La magia de las
palabras tiene un poder sobrecogedor sobre mí. Me retuercen, me hinchan, me
estiran y me destrozan como si fuera parte de ellas, tinta drenada sobre un
papel.
Aún no entiendo
como unas letras, unas seguidas de otras a ciertos intervalos pueden tener
tanto significado y hundirse tan profundo en la conciencia, más que cualquier
otra cosa. Me llenan y me vacían a su antojo con imágenes y sonidos, con
recuerdos y promesas, dejándome vivir situaciones ficticias por instantes. Me
elevan para dejarme caer, me recogen, me ofenden y me perdonan para abandonarme
más tarde, como si nunca hubiesen estado ahí. Pero al mismo tiempo, son lo más
tangible y auténtico que tengo.
Palabras
escritas, oídas, susurradas en callejones oscuros. Tan engañosas y perversas. Porque las palabras son lo más traicionero y peligroso que existe.
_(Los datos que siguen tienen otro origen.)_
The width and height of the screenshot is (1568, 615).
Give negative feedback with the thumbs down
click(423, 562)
Palabras que
destruyen grandes imperios, que hacen que hombres cobardes salgan a luchar y
que los valientes se escondan bajo las sábanas; palabras que hieren más profundo
que las espadas, que curan viejas heridas y que te besan el alma; palabras que
hacen que alguien quiera morir y que, al instante, quiera vivir eternamente.
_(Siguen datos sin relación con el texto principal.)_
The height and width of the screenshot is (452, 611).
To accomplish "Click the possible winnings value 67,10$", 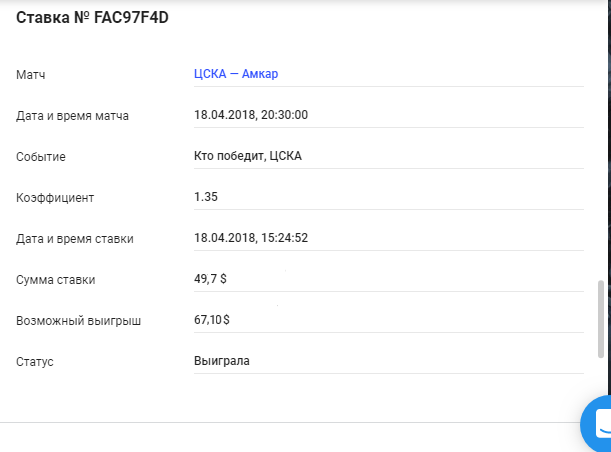I will point(212,320).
Hay personas que traicionan su vida con palabras o viceversa, personas que
hacen de las palabras hechos o de los hechos palabras.
Palabras que
son gritos silenciosos, que no tienen sentido, que son prueba de nuestras
pasiones, logros y dolores, como cicatrices sobre el papel.
Y aquí me
encuentro yo, esclava de las palabras.